Arcadia excited the writer Paul Kingsnorth (author of, among other things, Confessions of a Recovering Environmentalist) very much. In an essay written to accompany the film — an essay he later withdrew; more about that in a moment — he wrote,

The guardians of our civilisation tell us that attachment to place and tradition is reactionary, backward, dangerous. Like magic and mystery, attachment to land and history are things which belong to a dark and grim past, and should stay there. We are all progressives now. You are romanticising a past that never existed, they tell us. But it did exist, and not long ago. You can see it here, flickering in black and white. I defy any Briton to watch Arcadia and not feel a surge of patriotism; the real kind, the old kind. Not an attachment to monarchy or church, institution or government, idea or ideal, but the old pull of the land you walk on. The ground beneath your feet.

For Kingsnorth, the film Arcadia reminds us that the old “magic and mystery” of the land are not dead. The land still calls to its inhabitants, though faintly. Kingsnorth wants us to watch the film and have our attention to that call renewed.

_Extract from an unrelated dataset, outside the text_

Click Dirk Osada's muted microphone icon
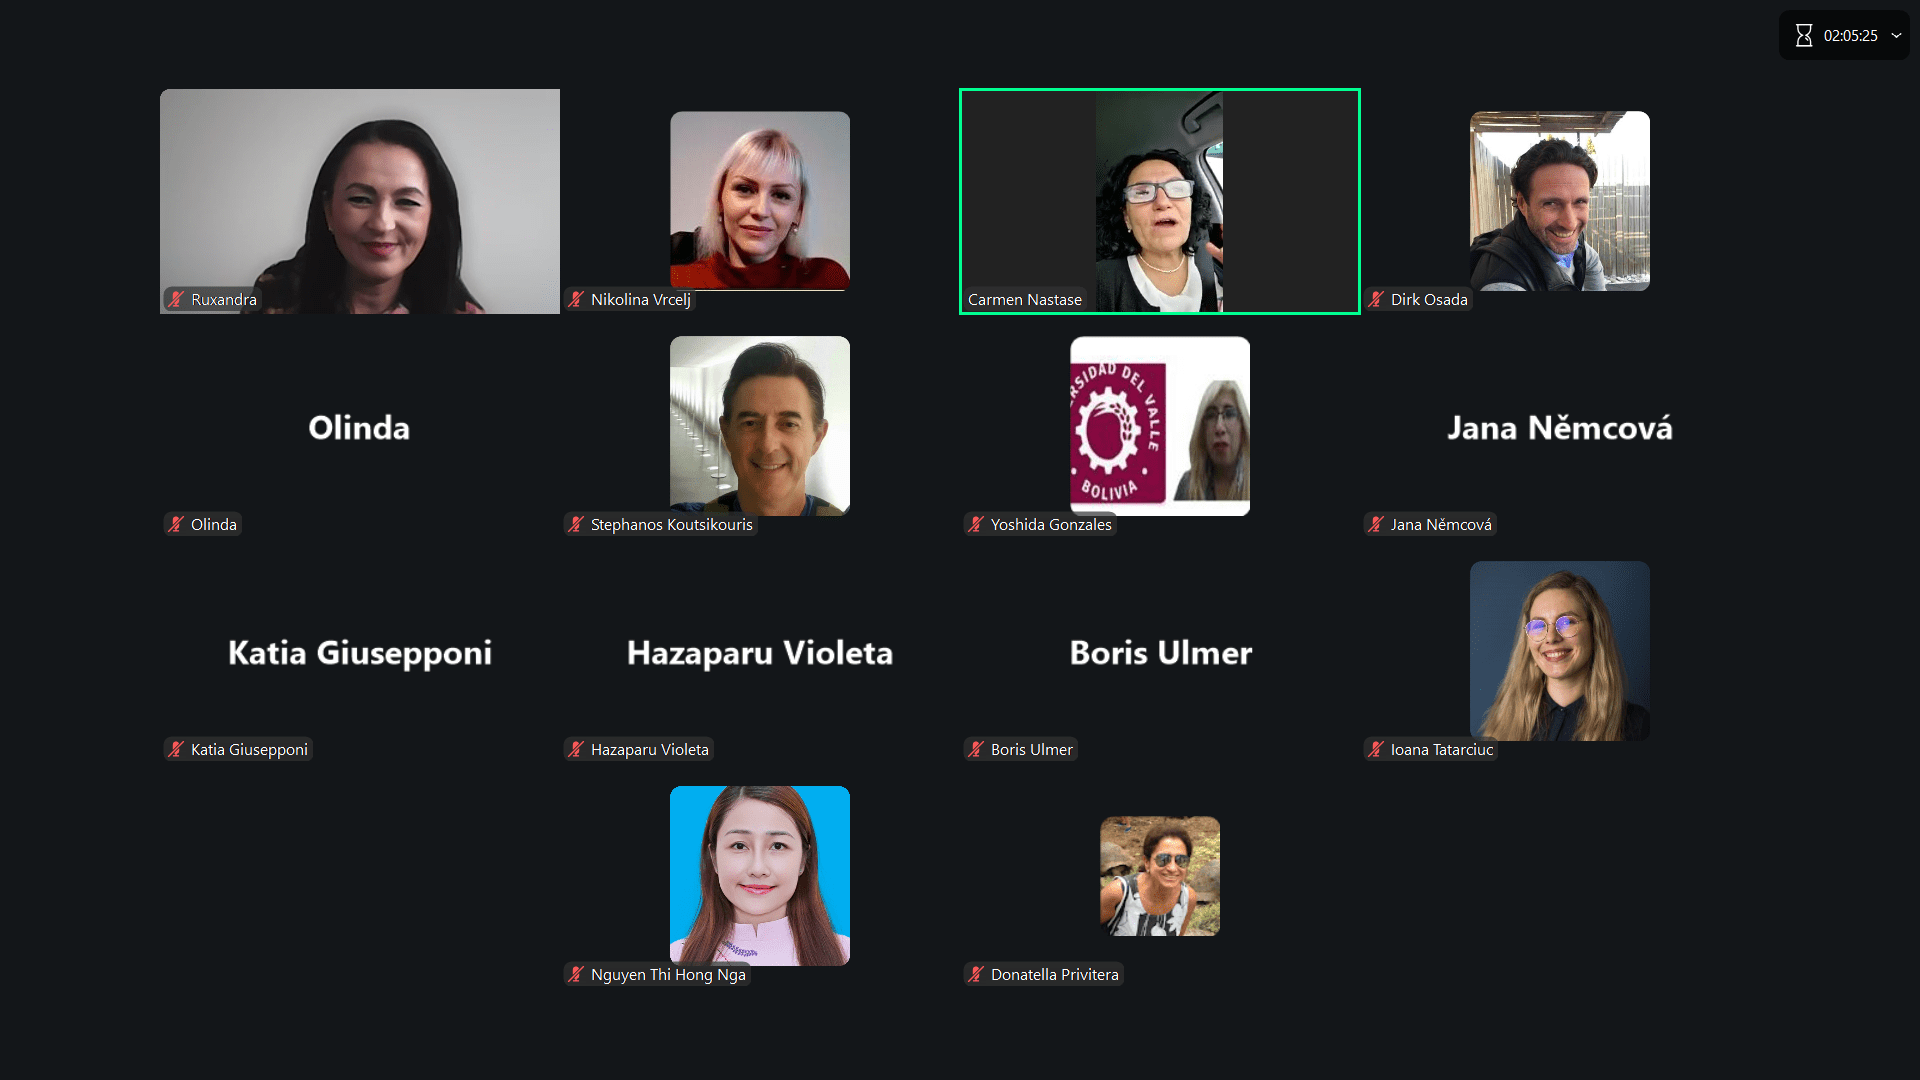The image size is (1920, 1080). 1376,299
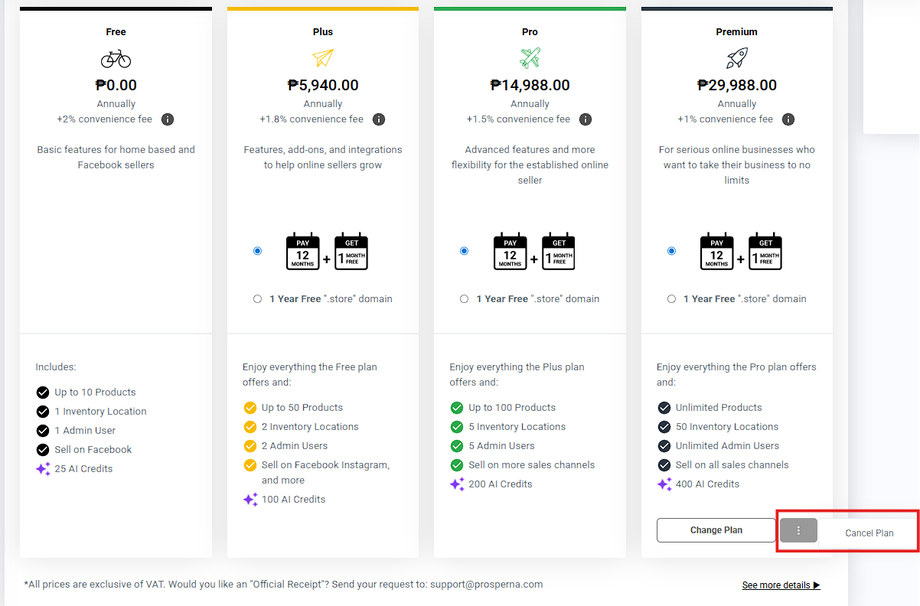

What happened to our Arcadia? We stopped listening to it. We stopped dancing, we moved away, we started listening to the chant of the Machine instead. It is debt we chase now, not the moon. We are individuals, not parts in a wider whole. In a broken time, it is taboo to remember what was lost, and that fact alone makes Arcadia a revolutionary document. Look, it says. This is how it was. This is what was broken. At night, when you lie awake with your phone flashing under your pillow – do you miss it?

Thus Kingsnorth. Now, Warren Ellis, the great comics writer, in response:

That creepy Heideggerian dasein that fronts as meaning being-in-the-world but actually means being in a familiar landscape surrounded by lovely white people with no connection to the wider culture, preferring localism over multiculturalism and not being disturbed in your eternal idyll in the black forest (or on the dark mountain) by any of those nasty foreign types. This is where landscape writing sheds its leafy cloak and lets you glimpse its colder face – sounding like Steve Bannon, quoting Steve Bannon, black notebooks in hand, gazing from its bench at the little woodland of little England and trying to decide if “benevolent green nationalism” sounds too much like “… well, a nice kind of Hitler.”

We see you for what you are.

So: just as Heidegger wove together the experience of dwelling in his little hut in the Black Forest with his support for the Nazi regime, his black notebooks full of antisemitism, so too Kingsnorth with his racist Arcadia, his Brexit Arcadia, his doors-closed-to-colored-immigrants Arcadia?

This seems … a bit of a stretch to me. But Ellis is not the only one who reads Kingsnorth that way. Richard Smyth digs up nature writing’s fascist roots; “London Permaculture” teases out the fascist, racist snake lurking in the grass of England’s green and pleasant land. And this outcry led to Kingsnorth withdrawing his essay and then posting an explanation — which he also deleted.

I think what prompts these fierce denunciations is this: When we look back on the old ways of English culture — and this would apply to England’s Christian history almost as completely as its pagan one — we see white people, and only white people, enacting them. So how can those ways be praised without also praising exclusive whiteness?

Which raises for me another question: For these critics of Kingsnorth, is there any legitimate way to praise, and to seek to conserve, old rituals and practices? Can you love harvest festivals or Morris dancing or Druidic rites or for that matter Ember Days without being a racist, a fascist, a Nazi? Or is urban cosmopolitanism the only ethically acceptable ideal of human life?

And if you can love and practice those old ways without being a racist — How? What would distinguish morally legitimate attitudes from the ones that Kingsnorth is being pilloried for?

This inquiring mind would really like to know.